# [Tasks to perform]
1) In the passage on mandatory health coverage, turn the paragraph beginning "According to an article published" into a short bulleted list that keeps its main facts.
2) According to the passage on mandatory health coverage, why are many observers skeptical of mandatory coverage? Answer in one to three sentences.
3) In the passage on mandatory health coverage, which publication ran the December 4th, 2007 article on mandatory health insurance schemes?

# [Source document]
It is fascinating to speculate about how the federal government would enforce these mandatory examinations. Perhaps all of your newly computerized medical records will be regularly forwarded to government officials for inspection. Or perhaps you will have to attach the results of your mammogram or prostate exam to your IRS tax return every year.


According to an article published December 4th, 2007 in CNNMoney.com, mandatory health insurance schemes may not have the desired effect. While the U.S. health- care system is in dire need of reform, the nation's health insurers say consumers can't count on them to cut premiums even with mandatory coverage, which is geared to bring more people into the insurance pool to cut costs.

In addition, many observers are skeptical of mandatory coverage, as it's sure to line the pockets of health carriers by delivering to them a captive constituency as all the nation's uninsured will have to comply or face tax penalties.

# [Extracted information]
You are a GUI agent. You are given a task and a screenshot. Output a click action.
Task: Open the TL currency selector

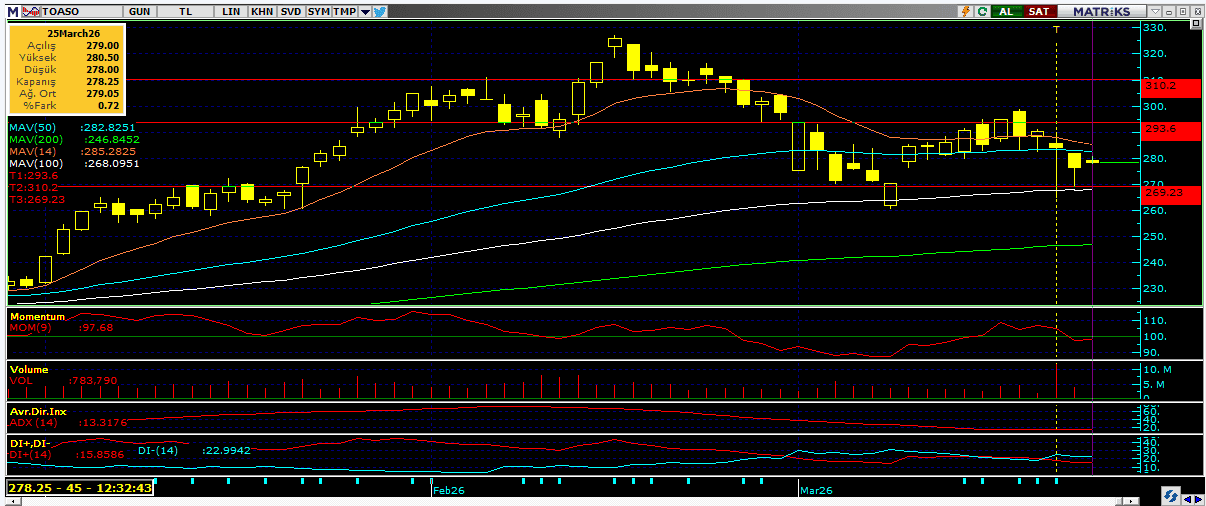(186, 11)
---
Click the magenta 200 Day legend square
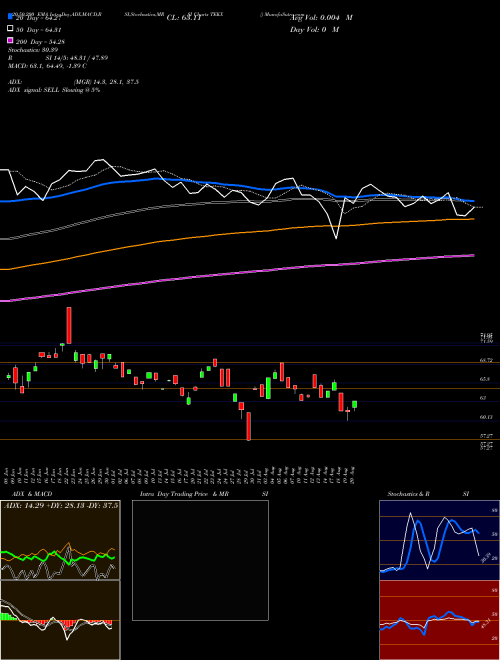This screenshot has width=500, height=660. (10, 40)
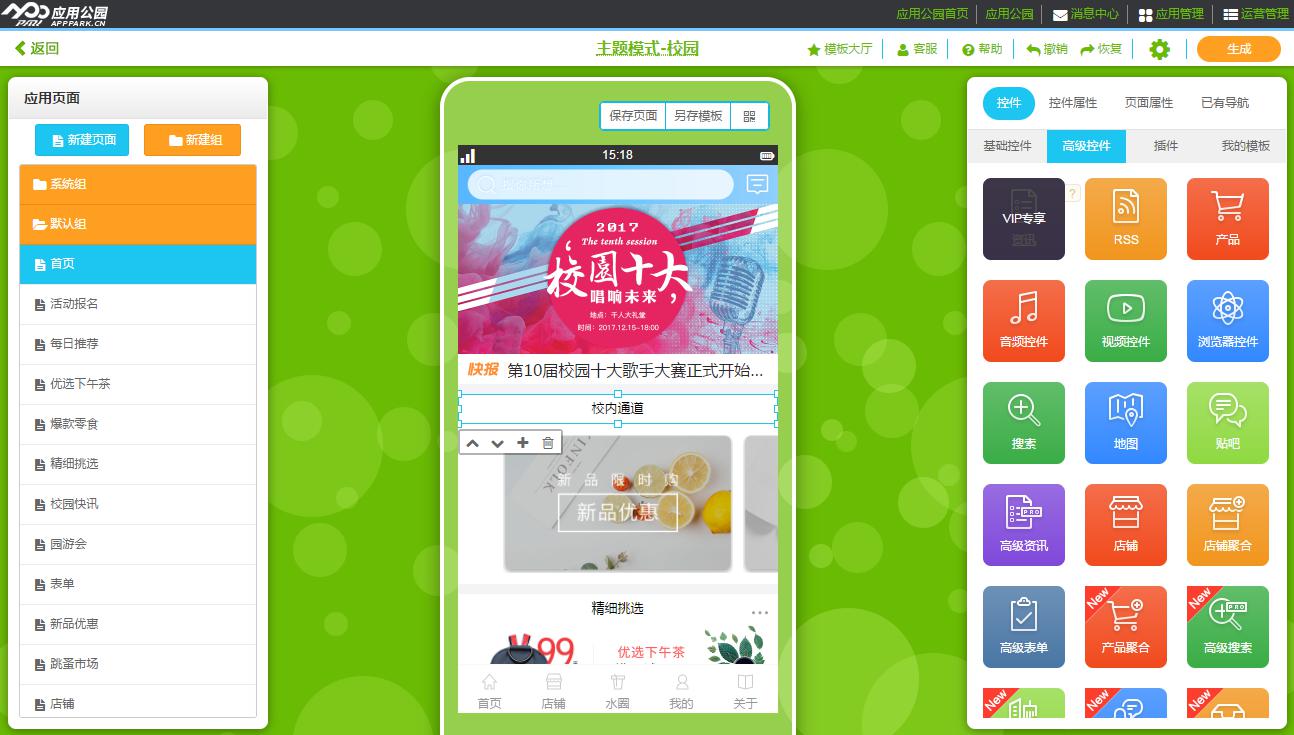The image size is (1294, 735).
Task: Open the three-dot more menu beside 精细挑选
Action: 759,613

# [Responses to the exercise]
1)
- A CNNMoney.com article from December 4th, 2007 says mandatory health insurance schemes may not have the desired effect.
- The U.S. health-care system is in dire need of reform.
- Mandatory coverage is meant to bring more people into the insurance pool to cut costs.
- The nation's health insurers say consumers can't count on them to cut premiums even with mandatory coverage.

2) Observers believe mandatory coverage is sure to line the pockets of health carriers. It would deliver a captive constituency to them, because all the nation's uninsured would have to comply or face tax penalties.

3) CNNMoney.com